Source material Start Marker

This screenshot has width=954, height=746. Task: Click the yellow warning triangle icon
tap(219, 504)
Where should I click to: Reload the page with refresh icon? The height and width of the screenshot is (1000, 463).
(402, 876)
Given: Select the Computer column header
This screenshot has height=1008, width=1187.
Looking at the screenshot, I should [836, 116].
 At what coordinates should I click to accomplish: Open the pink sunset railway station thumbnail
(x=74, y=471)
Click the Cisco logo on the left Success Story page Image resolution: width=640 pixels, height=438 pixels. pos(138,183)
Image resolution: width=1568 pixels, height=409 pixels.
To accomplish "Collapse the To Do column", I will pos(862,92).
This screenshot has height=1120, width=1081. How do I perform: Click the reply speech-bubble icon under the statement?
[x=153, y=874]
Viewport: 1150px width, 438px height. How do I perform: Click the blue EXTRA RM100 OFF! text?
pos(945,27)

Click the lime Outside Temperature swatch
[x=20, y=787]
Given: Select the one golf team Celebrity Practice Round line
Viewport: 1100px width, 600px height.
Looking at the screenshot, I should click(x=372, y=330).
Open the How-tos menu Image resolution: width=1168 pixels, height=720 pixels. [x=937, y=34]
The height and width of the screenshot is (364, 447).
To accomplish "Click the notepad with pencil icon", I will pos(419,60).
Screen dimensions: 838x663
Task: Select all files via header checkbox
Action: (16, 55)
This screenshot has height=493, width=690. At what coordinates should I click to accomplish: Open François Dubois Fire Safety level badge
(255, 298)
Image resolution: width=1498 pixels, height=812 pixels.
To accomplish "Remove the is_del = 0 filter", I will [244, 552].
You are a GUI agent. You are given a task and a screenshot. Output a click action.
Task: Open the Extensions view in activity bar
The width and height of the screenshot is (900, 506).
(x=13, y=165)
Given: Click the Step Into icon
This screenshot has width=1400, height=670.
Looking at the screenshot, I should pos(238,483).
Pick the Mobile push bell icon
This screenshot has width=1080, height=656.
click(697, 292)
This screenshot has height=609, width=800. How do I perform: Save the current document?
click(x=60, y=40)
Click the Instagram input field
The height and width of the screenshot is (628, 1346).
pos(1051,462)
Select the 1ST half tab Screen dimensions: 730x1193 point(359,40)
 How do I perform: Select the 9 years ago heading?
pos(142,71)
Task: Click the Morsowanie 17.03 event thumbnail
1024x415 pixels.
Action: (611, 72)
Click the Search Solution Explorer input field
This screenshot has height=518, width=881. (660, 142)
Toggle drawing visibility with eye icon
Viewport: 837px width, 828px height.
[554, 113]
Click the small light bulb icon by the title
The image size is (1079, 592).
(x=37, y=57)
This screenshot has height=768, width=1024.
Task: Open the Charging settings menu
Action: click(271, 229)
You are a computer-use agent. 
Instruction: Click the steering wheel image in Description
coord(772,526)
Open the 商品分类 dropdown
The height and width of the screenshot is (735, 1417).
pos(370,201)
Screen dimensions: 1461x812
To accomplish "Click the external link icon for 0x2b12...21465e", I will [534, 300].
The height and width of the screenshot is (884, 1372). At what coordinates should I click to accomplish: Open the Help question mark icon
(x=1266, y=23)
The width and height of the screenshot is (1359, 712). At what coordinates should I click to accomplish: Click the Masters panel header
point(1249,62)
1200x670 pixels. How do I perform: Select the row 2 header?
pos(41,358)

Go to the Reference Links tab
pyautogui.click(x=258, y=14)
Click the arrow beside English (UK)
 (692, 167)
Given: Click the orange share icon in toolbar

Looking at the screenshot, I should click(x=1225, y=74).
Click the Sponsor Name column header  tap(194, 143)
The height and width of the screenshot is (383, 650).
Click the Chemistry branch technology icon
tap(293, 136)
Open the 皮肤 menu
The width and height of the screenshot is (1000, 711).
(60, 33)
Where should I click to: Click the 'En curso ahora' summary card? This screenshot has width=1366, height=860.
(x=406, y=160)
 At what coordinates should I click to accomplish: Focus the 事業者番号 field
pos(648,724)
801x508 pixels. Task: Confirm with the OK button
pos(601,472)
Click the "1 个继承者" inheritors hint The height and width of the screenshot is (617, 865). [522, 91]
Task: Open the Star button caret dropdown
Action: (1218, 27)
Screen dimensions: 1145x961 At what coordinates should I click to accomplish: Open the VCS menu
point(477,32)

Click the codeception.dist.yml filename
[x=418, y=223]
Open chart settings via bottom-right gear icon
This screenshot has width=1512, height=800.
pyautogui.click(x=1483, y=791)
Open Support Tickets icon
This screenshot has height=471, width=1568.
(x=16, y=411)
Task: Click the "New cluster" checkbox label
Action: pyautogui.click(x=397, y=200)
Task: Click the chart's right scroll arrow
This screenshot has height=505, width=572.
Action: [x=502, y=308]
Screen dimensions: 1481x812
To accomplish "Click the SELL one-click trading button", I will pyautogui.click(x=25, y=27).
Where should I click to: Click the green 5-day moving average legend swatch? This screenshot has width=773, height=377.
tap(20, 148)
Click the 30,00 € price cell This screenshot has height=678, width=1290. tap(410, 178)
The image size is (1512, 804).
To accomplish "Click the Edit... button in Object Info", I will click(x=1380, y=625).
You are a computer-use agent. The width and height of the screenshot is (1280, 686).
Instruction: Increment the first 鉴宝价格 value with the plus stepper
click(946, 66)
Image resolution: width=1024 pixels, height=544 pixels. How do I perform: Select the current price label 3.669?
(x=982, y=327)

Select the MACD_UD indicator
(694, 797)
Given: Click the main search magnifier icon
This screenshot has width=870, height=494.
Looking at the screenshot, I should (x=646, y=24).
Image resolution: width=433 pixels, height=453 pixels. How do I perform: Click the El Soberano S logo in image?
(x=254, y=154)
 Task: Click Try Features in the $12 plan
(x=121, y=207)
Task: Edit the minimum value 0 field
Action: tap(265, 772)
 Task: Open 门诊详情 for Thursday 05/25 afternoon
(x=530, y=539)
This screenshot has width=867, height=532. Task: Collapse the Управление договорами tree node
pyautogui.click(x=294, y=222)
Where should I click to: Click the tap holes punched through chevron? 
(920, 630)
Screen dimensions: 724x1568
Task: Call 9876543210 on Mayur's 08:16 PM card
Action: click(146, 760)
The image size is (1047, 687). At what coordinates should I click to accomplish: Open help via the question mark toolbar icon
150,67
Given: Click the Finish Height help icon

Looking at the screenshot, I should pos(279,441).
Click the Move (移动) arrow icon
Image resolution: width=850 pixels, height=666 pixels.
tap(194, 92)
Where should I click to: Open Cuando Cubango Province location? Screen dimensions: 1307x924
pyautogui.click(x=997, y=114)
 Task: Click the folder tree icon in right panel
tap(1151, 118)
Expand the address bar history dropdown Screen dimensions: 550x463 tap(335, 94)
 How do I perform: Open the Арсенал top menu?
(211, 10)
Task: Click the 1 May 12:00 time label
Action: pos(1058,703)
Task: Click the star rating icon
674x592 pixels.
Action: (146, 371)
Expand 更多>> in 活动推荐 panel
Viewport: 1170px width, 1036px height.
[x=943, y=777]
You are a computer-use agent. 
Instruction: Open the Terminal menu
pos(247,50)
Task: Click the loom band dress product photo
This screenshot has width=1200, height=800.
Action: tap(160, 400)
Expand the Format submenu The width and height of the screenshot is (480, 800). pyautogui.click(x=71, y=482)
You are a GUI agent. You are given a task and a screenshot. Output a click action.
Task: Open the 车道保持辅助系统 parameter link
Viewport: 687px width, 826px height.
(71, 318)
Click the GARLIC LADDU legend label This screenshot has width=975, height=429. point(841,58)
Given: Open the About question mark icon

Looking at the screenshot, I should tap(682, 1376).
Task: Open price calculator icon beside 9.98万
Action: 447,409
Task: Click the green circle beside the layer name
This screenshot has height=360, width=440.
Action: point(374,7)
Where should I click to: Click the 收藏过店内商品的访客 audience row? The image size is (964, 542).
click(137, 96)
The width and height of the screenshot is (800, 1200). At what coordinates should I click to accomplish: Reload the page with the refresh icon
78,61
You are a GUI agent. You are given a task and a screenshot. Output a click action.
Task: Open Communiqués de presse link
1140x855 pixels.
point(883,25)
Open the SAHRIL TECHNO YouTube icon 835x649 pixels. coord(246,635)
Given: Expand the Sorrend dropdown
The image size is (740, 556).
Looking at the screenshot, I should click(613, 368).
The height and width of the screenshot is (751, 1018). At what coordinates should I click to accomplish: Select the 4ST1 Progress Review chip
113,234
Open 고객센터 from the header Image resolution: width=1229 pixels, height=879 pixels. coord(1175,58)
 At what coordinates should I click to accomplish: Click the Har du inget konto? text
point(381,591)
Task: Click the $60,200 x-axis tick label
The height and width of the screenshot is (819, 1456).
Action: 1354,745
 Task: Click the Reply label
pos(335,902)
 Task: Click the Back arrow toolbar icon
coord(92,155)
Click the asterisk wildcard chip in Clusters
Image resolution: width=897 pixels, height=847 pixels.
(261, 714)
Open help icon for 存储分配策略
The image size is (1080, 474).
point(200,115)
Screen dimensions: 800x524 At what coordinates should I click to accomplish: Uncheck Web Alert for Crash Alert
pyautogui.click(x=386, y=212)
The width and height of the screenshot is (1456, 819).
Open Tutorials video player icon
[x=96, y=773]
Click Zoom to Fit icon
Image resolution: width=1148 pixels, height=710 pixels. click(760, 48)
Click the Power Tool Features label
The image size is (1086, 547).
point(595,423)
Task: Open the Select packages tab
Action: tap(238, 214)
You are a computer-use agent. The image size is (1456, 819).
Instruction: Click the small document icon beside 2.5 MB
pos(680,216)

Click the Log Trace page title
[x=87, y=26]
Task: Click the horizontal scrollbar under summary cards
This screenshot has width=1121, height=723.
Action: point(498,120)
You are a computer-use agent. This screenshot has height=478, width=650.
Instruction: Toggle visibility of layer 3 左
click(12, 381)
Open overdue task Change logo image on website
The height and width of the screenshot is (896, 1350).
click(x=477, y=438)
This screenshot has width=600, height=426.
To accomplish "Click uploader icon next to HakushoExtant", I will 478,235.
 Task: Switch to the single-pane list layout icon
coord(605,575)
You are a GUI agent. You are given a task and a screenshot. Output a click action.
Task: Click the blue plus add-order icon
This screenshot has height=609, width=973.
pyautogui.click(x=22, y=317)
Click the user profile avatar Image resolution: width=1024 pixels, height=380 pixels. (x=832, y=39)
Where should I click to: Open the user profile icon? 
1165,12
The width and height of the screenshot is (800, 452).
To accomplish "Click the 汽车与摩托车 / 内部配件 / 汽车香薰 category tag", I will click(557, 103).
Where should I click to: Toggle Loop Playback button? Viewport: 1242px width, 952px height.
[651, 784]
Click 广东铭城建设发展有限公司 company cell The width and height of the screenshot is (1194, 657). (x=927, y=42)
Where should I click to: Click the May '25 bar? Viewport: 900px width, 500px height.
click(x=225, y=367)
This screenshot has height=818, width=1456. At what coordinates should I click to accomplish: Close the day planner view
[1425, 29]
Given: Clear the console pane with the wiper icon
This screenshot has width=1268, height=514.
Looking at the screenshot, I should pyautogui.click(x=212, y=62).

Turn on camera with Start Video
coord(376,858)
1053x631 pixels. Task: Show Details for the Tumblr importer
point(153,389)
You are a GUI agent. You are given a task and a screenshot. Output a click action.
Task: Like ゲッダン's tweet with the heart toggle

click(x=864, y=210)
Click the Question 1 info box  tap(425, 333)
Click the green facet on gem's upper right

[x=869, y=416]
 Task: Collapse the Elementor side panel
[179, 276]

Source material End Marker

■ **What you need to do**
Copy every line of the entries in which "cell" can be found.

■ **Result of this task**
Click the 30,00 € price cell This screenshot has height=678, width=1290. tap(410, 178)
Click 广东铭城建设发展有限公司 company cell The width and height of the screenshot is (1194, 657). (x=927, y=42)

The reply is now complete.